As described above, the emergency power inverter device of the present invention is an emergency power inverter device that supplies power to a load whose power consumption increases during preheating, and includes a commercial AC power source that constantly supplies power to the load, and a commercial AC power source that constantly supplies power to the load. A charging circuit that is constantly supplied with power from an AC power supply, a storage battery that is constantly charged by this charging circuit,
a power outage detection circuit for detecting a power outage of the commercial AC power supply; and a constant voltage transformer in which a resonant capacitor is connected in parallel to a resonant winding;
an inverter main body that operates by supplying power from the storage battery and supplies power to the load in response to a power outage detected by the power outage detection circuit; an inverter excitation circuit that generates a commercial frequency excitation signal for exciting a power supply and a high frequency excitation signal having a higher frequency than the commercial frequency excitation signal; The high frequency excitation signal and the commercial frequency excitation signal are switched and supplied to the inverter main body before and after the timer time elapses, respectively, and the resonant winding of the constant voltage transformer and the resonant frequency of the resonant capacitor are changed to the inverter. The inverter is equipped with a timer circuit that switches the capacity of the resonant capacitor before and after the timer time has elapsed to match the excitation frequency of the inverter, so that the inverter's rating can cover the steady current of the load. This has the effect of being able to prevent a voltage drop during inverter preheating even though the inverter is made small enough to be small and the cost is reduced.
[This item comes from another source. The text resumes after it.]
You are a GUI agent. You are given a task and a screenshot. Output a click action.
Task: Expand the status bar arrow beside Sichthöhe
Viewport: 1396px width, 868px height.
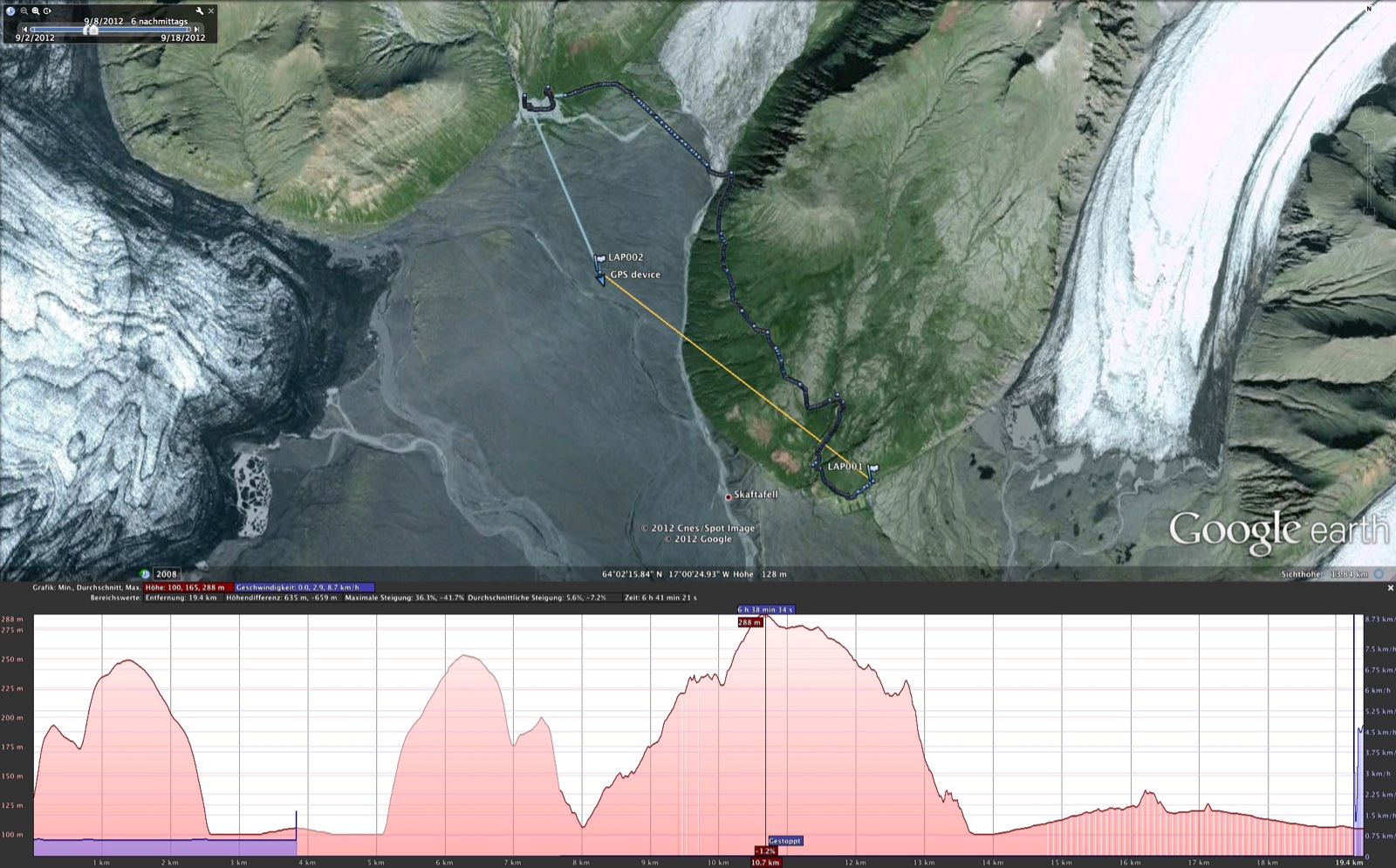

[Brief explanation of drawings]

FIG. 1 is a load characteristic diagram of a gas leak detection sensor, FIG. 2 is a circuit diagram of an emergency power inverter device according to an embodiment of the present invention, and FIG. 3 is an output voltage-output current characteristic diagram of the inverter. E/Commercial AC power supply, CG...constant voltage charging circuit, IN/
Inverter body, CVT/constant voltage transformer, CL. C3...Resonance capacitor, RY...Relay for commercial power failure detection, TM...Timer circuit, tm□~Lm3...Timer contact (13) Fig. 1 p □Output power connection Fig. 3

Claims (1)

[Claims] An emergency power inverter device that supplies power to a load whose power consumption increases during preheating, comprising: a commercial AC power source that constantly supplies power to the load; a charging circuit that is constantly supplied with power from the commercial AC power source; and a charging circuit that constantly charges the load. The storage battery and the commercial AC power supply stop! A power outage detection circuit that detects the entire power outage, and a constant voltage transformer having a resonant capacitor connected in parallel to a resonant winding as an output, are activated by being supplied with power from the storage battery in response to the power outage detection of the power outage detection circuit, and are applied to the load. an inverter body to which power is supplied; an inverter excitation circuit that generates a commercial frequency excitation signal for exciting the inverter body in response to power failure detection by the power failure detection circuit; and a high frequency excitation signal having a higher frequency than the commercial frequency excitation signal; , in response to a power outage detected by the power outage detection circuit, time is measured and the high frequency excitation signal and the commercial frequency excitation signal are switched and supplied to the inverter main body before and after a timer time equal to or longer than the preheating time of the load has elapsed, respectively. and a timer that switches the capacitance of the resonant capacitor before and after the timer time elapses, respectively, so that the resonant frequency of the resonant winding of the constant voltage transformer and the resonant frequency of the resonant capacitor match the excitation frequency of the inverter main body. An emergency power inverter device equipped with a circuit.